Goecke wins 102nd Metropolitan Championship with record score

Tyler Goecke examined the Metropolitan Championship trophy Sunday afternoon and read the names of many former Wright State golfers engraved on the base of the sterling silver cup.

Goecke’s name will be the next one and the sixth straight former Raider.

“I’m glad I can add my name to the list,” Goecke said and smiled. “It’s something they’ve always had against me.”

The cup, which Goecke will keep for a while before returning it to the Miami Valley Golf Association for next year’s winner to show off, only has room for the year and his name. But if room existed to add anything else it would be the tournament record 19-under par 72-hole score he posted at Miami Valley Golf Club in the 102nd playing of the tournament.

Goecke’s nine-shot victory continued the Wright State run begun by former teammates Austin Schoonmaker in 2019 and 2020 and perpetuated by Bryce Haney in 2021 and Mikkel Mathiesen the past two years.

“It speaks to the level of Wright State golf the past eight years,” said Goecke, who was the Horizon League Player of the Year in 2022 and 2023. “We’ve had a big revival with the program.”

After fast starts fueled Goecke’s rounds of 67, 65 and 64 to build a six-shot lead, he didn’t make a birdie Sunday until the fourth hole. And on the par-4 No. 12, Goecke let runner-up Timmy Hollenbeck, the Horizon League Freshman of the Year this past season, back into the tournament.

After a long wait because of a rules discussion in the group ahead of Goecke’s, he chunked and hooked his second shot into the bushes along the boundary of the course.

“I was making a mess almost out on Salem Avenue,” Goecke said. “We had a long wait and I rushed up there and I really wanted to hit the shot.”

Goecke hit is next shot left-handed out of the bushes and the ball came to rest between two roots. He had no shot to get his next shot to the green. But just when the day could have completely fallen apart for Goecke, he turned it around. Forty yards from the flag he pitched the ball to within four feet, made the putt and the damage was limited to a double bogey. Hollenbeck was suddenly two shots back.
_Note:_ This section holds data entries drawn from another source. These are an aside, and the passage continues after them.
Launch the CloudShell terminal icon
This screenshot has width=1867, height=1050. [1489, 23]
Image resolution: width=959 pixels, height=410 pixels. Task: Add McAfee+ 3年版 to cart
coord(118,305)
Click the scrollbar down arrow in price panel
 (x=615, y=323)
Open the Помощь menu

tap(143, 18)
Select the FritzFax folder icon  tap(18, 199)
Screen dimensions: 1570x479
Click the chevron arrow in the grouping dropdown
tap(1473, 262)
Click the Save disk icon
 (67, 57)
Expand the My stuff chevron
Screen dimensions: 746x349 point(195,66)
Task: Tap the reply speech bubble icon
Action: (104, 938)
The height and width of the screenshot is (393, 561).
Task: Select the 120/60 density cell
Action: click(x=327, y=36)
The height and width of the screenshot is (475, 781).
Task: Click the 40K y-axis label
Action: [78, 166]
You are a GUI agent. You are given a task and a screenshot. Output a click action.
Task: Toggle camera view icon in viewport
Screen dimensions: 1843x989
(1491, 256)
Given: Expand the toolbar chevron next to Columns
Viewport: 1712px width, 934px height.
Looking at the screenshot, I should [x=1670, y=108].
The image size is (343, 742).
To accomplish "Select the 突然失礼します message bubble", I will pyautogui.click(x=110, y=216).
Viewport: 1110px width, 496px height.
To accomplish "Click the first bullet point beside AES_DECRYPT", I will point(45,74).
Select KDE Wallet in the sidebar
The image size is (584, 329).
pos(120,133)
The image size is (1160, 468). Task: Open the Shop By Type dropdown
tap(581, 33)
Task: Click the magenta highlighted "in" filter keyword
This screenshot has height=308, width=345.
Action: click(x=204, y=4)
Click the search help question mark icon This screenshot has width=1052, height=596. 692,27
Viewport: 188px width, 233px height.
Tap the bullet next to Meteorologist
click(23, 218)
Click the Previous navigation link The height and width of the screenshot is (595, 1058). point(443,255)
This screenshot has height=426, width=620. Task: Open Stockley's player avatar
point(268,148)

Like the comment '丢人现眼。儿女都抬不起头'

“I’m not really a scoreboard watcher,” Hollenbeck said. “So I really just kept my head in it and put good swings on the golf balls. And whatever happens, happens.”

Goecke’s five years of college experience and tie for second place in this spring’s NCAA championships showed over the final six holes.

“Walking to the next tee I just had to have a complete reset,” Goecke said. “There’s nothing I could do about it at that point. And with Timmy right there, I knew I had to keep making birdies.”

Goecke’s reset resembled the way he began the opening four holes in the first three rounds with nine birdies over those 12 holes. He birdied 14, 15, 17 and 18 on Sunday, while Hollenback saw three short putts lip out to stick him with bogeys on 14 and 17 and costing him a birdie on 15.

“I played great and put four solid rounds together,” Hollenbeck said. “I didn’t play well the last day, but that’s golf. Caught an unfortunate break on 14 with a 360 lip out, but you just got to keep grinding through it.”

Goecke expected Hollenbeck to put pressure on him despite entering the round with a six-shot lead.

“He played way better than his score suggested,” said Goecke, a Carroll High School grad. “We were neck and neck all day, and I expected it.”

Hollenbeck, who finished at 11-under, will get a shot to add his name to the cup next year and said he hopes to win. Goecke hopes to be playing pro golf next summer.

First he has to finish a busy summer at the Ohio Amateur in two weeks, get married in July, and play in the Western Amateur at the end of July at Moraine Country Club. In September he will begin the four-month trial of PGA Qualifying School.

The top five players after the fourth event in December will earn PGA Tour cards. Others will be playing for spots on the Korn Ferry Tour and the PGA Tour Americas.

“That’s always been the goal for as long as I can remember,” Goecke said. “Within the last few years, it kind of gave me the idea that maybe I can do something with this, and hopefully I’m fortunate enough to do that.”